● **Document section**
+ + + + +

NZ Newswire logoNZ Newswire 16/05/2017

Scientist performing microbial tests. © Shutterstock Scientist performing microbial tests. New Zealand's relative isolation offers no protection from the deadly global growth in antimicrobial resistance, an Auckland University microbiologist says.

Dr Siouxsie Wiles says the country is as vulnerable as the rest of the world.

She says New Zealand has higher rates of many infectious diseases than countries like the United States, Britain and Australia, and a growing number of those organisms are becoming resistant to medicines.

New Zealanders also travel a lot, and each trip increases the opportunity to bring resistant organisms back.

"We are also breeding them here ourselves, especially by the way we use and abuse antibiotics," she said.

Dr Wiles is a councillor with the Royal Society Te Aparangi, which has released its latest report, a summary of research on antimicrobial resistance.

Microbes' resistance to medicines used to treat infectious diseases is predicted to kill more than 10 million people worldwide every year by 2050 and to have major impacts on animal health.

Dr Wiles said antimicrobial resistance was not new, "but the problem is we are running out of medicines that work".

She said the issue ranked with climate change in seriousness.

All New Zealanders could help by practising high standards of hygiene, taking antibiotics only as prescribed and not insisting on antibiotics from doctors and vets.

New Zealand has made a commitment to the World Health Organisation to have a national antimicrobial resistance action plan.

However, the Royal Society Te Aparangi report warns that the plan will likely only delay and reduce the severity of the impact in New Zealand.

Dr Wiles said the same was likely to apply to the research under way here and overseas to develop new antimicrobial medicines.

"It may buy us time, but we are unlikely to find the silver bullet."

+ + + + +

● **The data**

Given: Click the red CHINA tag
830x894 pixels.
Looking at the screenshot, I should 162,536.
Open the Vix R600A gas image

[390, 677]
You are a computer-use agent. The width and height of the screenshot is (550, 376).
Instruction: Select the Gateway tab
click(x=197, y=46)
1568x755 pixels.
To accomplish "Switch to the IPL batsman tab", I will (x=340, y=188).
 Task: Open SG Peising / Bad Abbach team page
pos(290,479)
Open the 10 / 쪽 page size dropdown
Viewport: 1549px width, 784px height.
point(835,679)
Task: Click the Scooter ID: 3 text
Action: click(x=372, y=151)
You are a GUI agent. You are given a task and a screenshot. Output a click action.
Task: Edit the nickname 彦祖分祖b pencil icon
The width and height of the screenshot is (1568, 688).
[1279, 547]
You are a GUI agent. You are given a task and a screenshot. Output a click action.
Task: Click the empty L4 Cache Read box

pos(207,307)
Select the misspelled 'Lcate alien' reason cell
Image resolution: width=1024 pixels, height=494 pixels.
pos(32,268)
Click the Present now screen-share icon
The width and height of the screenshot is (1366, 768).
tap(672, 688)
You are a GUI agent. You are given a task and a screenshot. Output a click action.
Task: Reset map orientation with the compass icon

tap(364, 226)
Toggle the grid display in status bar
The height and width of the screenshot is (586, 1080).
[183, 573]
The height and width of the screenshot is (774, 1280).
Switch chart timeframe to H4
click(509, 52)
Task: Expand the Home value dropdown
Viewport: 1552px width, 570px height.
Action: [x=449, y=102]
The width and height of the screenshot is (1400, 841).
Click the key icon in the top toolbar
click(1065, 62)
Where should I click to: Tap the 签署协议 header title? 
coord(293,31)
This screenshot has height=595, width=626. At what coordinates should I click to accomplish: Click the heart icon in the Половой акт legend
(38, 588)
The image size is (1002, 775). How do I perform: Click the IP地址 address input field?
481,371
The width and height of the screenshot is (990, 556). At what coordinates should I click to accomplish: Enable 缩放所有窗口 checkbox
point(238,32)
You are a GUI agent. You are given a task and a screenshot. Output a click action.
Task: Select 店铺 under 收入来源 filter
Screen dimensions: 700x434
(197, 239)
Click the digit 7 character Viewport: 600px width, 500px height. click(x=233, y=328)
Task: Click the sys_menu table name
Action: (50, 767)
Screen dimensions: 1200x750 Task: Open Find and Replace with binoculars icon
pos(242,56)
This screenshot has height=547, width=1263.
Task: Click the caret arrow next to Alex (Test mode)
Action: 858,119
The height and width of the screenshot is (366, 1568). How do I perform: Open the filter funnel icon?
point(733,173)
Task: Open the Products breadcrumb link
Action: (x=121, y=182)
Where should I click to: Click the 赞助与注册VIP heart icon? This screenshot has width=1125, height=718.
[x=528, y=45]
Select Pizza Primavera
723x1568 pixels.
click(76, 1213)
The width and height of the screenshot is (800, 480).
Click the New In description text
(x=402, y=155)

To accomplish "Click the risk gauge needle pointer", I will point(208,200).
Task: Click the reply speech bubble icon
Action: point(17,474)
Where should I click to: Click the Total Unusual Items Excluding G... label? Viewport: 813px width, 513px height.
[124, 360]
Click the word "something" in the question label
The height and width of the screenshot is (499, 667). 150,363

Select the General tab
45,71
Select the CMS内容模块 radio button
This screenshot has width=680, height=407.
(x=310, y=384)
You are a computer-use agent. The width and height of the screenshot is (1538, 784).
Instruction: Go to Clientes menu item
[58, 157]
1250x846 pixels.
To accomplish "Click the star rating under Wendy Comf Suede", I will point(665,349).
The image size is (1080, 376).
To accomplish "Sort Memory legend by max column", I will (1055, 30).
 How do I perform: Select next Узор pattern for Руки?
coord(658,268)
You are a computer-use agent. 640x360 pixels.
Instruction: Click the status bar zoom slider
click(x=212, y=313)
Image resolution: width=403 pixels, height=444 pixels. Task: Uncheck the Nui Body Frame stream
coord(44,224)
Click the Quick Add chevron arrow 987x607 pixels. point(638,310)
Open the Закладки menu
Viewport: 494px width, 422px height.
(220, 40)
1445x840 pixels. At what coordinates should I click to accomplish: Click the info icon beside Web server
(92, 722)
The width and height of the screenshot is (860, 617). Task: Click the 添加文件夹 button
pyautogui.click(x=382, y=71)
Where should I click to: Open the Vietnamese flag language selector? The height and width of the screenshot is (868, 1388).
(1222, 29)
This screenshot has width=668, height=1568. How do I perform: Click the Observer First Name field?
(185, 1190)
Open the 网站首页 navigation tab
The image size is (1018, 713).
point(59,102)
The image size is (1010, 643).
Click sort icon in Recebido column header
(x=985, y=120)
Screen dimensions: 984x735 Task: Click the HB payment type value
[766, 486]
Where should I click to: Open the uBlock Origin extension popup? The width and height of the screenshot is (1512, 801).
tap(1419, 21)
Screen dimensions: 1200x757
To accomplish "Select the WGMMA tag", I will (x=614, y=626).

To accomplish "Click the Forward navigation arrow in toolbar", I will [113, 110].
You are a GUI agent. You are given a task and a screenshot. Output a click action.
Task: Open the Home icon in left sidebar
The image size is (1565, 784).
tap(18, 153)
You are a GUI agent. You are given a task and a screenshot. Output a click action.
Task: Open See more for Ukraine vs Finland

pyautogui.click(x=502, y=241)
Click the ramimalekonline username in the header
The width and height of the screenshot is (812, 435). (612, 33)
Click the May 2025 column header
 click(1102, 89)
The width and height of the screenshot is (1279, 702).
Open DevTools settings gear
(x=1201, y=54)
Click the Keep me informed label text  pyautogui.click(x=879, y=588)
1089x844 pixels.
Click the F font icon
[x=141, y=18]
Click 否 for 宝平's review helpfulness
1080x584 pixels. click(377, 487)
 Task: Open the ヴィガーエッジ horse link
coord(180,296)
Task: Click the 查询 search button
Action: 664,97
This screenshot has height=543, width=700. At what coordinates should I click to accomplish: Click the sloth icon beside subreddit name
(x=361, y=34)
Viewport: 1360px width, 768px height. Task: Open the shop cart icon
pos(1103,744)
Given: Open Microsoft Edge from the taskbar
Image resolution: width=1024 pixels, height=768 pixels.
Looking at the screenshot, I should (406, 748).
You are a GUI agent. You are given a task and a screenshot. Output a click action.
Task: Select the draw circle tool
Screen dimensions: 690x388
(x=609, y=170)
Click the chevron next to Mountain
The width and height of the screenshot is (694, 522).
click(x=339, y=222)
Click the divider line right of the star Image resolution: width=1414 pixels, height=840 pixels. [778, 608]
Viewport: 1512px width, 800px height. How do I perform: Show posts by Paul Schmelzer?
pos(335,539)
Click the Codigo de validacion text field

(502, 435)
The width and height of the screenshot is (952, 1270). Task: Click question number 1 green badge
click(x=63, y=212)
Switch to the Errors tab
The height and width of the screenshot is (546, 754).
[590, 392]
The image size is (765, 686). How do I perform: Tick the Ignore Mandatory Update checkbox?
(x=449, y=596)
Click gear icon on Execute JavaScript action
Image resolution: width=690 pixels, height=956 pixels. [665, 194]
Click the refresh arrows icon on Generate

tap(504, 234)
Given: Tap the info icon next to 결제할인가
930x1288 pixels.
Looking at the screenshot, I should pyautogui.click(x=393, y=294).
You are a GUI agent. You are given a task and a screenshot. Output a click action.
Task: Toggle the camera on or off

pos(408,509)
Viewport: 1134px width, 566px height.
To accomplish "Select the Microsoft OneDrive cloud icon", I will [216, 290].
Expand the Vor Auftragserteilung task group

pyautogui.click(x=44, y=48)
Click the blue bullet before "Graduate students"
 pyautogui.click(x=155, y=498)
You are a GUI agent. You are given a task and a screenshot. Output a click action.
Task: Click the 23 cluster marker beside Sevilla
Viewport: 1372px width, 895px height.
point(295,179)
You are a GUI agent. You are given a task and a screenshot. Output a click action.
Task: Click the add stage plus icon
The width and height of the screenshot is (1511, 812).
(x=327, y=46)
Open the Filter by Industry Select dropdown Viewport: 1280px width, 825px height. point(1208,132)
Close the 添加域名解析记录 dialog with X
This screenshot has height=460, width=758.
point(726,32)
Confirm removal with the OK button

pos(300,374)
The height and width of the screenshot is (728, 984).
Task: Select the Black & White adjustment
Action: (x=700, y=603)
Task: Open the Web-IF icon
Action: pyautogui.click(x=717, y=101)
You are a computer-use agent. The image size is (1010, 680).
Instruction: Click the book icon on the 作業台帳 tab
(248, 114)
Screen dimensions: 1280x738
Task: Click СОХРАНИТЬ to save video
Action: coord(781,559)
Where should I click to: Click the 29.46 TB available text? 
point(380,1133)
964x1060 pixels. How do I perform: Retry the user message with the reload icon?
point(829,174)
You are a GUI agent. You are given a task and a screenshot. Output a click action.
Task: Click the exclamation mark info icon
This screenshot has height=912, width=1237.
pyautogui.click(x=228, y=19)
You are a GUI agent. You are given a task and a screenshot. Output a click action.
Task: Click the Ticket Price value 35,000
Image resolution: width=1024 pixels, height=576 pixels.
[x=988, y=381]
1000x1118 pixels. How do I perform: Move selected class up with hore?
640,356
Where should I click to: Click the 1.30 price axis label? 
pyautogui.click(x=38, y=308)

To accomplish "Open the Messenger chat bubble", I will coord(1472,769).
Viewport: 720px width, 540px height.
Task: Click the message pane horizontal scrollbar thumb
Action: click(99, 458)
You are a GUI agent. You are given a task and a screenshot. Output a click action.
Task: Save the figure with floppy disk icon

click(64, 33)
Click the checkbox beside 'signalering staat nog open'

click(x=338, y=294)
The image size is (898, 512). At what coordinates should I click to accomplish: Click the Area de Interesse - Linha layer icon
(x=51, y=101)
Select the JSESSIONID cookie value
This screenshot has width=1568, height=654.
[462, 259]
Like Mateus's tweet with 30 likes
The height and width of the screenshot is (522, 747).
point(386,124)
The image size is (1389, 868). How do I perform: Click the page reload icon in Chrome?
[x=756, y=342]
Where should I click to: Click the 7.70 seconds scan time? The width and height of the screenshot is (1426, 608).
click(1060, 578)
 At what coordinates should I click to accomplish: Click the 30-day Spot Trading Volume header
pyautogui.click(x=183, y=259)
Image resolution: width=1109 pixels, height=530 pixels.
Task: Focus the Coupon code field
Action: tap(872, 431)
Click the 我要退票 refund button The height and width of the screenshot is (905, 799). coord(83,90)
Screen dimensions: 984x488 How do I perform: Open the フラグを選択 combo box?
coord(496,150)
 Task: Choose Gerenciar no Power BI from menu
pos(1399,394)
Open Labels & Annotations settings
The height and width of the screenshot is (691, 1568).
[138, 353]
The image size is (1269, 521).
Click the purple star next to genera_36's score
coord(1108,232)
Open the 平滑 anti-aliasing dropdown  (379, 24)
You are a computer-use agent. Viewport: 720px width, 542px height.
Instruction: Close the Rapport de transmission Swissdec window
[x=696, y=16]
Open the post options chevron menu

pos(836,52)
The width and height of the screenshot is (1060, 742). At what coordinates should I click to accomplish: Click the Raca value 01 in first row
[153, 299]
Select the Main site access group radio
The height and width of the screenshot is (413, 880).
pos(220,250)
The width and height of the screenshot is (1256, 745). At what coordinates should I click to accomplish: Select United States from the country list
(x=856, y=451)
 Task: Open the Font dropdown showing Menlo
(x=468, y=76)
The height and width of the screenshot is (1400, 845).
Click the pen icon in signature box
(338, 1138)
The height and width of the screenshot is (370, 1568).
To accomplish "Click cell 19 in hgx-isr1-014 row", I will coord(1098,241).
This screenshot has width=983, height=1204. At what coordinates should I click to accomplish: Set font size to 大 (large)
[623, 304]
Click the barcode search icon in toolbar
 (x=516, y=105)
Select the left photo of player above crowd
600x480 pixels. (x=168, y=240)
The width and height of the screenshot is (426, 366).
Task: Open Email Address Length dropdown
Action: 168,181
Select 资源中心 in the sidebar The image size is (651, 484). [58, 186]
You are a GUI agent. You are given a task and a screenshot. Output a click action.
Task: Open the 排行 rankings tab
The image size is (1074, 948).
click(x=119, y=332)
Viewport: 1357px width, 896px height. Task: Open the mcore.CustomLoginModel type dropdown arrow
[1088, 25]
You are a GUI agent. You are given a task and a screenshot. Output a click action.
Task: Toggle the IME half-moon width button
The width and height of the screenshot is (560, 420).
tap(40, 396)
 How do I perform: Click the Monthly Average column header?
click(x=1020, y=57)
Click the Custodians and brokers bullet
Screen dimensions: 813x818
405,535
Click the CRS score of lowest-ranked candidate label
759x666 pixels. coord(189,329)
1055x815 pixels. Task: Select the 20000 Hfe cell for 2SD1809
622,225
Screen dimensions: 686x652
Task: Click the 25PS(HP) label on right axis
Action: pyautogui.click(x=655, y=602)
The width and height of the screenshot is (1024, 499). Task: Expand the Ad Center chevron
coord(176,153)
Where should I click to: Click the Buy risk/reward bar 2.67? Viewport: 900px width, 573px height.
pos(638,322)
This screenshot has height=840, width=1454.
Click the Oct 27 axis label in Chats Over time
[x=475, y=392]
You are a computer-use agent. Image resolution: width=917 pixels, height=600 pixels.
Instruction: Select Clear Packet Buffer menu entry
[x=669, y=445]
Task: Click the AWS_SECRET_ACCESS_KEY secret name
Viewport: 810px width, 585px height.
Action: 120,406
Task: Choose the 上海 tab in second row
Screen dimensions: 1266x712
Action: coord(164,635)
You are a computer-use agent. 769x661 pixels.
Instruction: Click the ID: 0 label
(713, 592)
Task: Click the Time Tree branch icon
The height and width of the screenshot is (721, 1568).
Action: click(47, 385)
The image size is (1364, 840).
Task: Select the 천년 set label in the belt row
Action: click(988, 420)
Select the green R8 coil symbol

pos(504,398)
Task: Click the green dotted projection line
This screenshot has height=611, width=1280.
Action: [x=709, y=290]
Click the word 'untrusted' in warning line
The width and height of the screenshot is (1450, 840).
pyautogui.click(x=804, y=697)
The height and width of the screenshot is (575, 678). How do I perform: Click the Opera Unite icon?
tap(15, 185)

+ + + + +

● **Your task**
Answer the following questions from the news item on antimicrobial resistance.
(a) How many people worldwide is antimicrobial resistance predicted to kill every year by 2050?
(b) What issue did Dr Wiles say antimicrobial resistance ranked with in seriousness?
(c) What has New Zealand committed to the World Health Organisation to have?

● **Answer box**
(a) More than 10 million people.
(b) Climate change.
(c) A national antimicrobial resistance action plan.